- Contributed by
- Make_A_Difference
- People in story:
- Albert Findlow
- Article ID:
- A2119808
- Contributed on:
- 09 December 2003
This is one of the stories collected on the 25th October 2003 at the CSV's Make a Difference Day held at BBC Manchester. The story was typed and entered on to the site by a CSV volunteer with kind permission of Albert Findlow.
My father said “There is another war coming. I have had four years and thirty five days of war. It is no fun, and when the war does start I’m not going and neither are any of my lads!”
Back in 1938 we were a family at war. When Neville Chamberlain returned from Munich Dad’s reaction was that we going to have another war. He made two predictions, one was that there was a war coming, and the second was that he wouldn’t go and ‘neither would any of my lads’. One he got right and one he got wrong.
His lads were William, Arthur, John, Harold, Albert, Wilfred, James, Fred and Frank. Between the years 1940 to 1946 apart from Dad and Harold, John went into the Lancashire Fusiliers; Arthur, Albert and James to the royal Corps of Signals; Wilfred joined the Royal Navy; Fred went into the Army Catering Corps and the baby of the family Frank, to the youngest of the three services the Royal Air Force.
The family saw service in the UK, Malta, Italy, the Mediterranean, the Atlantic, Africa, India and Burma. It was some time in 1940 when the first of the lads got his call up papers under the conscription Act by the end of 1940 we had all entered the war.
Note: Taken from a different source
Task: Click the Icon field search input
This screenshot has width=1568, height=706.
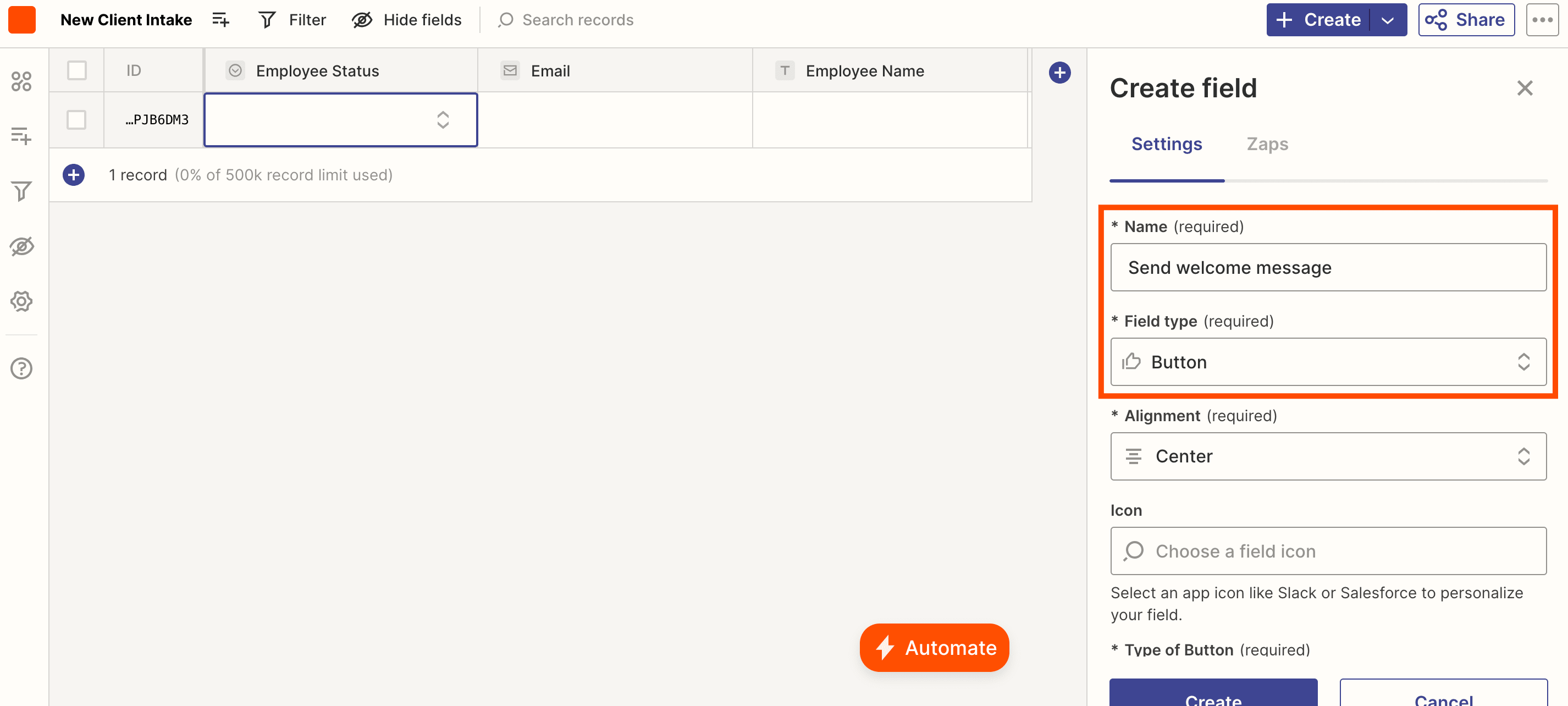Action: click(1328, 551)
Well you can imagine my mother when we returned home, you don’t think at the time about your mother’s reaction. But my belief was I was going in alive and I meant out come out alive, God willing. My dad’s attitude also changed when Harold joined the Royal Artillery-“If my lads can be init, then so can I!”
I joined up as a wireless operator but never achieved that, II became a linesman instead. When you think back, we knew where we were but we never really thought of the effect it was having on our mother and the rest of our family. John was the only one who came out wounded, he was wounded in Italy. A family that served in the forces, it’s a simple story of how we survived the war as a family.
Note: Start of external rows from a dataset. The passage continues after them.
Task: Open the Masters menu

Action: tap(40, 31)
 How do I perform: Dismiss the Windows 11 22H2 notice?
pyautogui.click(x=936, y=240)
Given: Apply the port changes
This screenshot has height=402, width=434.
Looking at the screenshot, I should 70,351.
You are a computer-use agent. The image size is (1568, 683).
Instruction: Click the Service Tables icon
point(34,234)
One of my brothers had a miraculous escape. Wilfred was in the Navy as a stoker on the battleship Queen Elizabeth and it was in the dry dock in Alagradria. He was in the engine room when Jerry dropped a bomb down the funnel. Landed in the engine room………….It was a non banger! Call it fate or call it what you will, but when you consider that the Mac Roberts from Scotland had three sons and all perished in the RAF here was a family with eight sons, and they all survived.
Albert’s wife Elizabeth was also involved during the war. As Elizabeth only had one parent she was compelled to work on munitions and as she wanted to do something to help the war effort, so she joined the A.R.P. voluntarily and later worked on aircraft.
During the bombing she had a great many bad experiences. One instance was when a bomb hit a factory. There was a man sheltering behind the glass windows, but when the bomb hit he was covered in glass and killed. Another was when a sailor came home on leave and was having a bath. The bomb hit the building directly and the poor lad lost his life. These were terrifying times but Elizabeth feels that she did something to help. “I have helped to put out fires when the incendiary bombs dropped helped to get people out and lots of other difficult situations”.
We got through it in the end and are no worse for it now.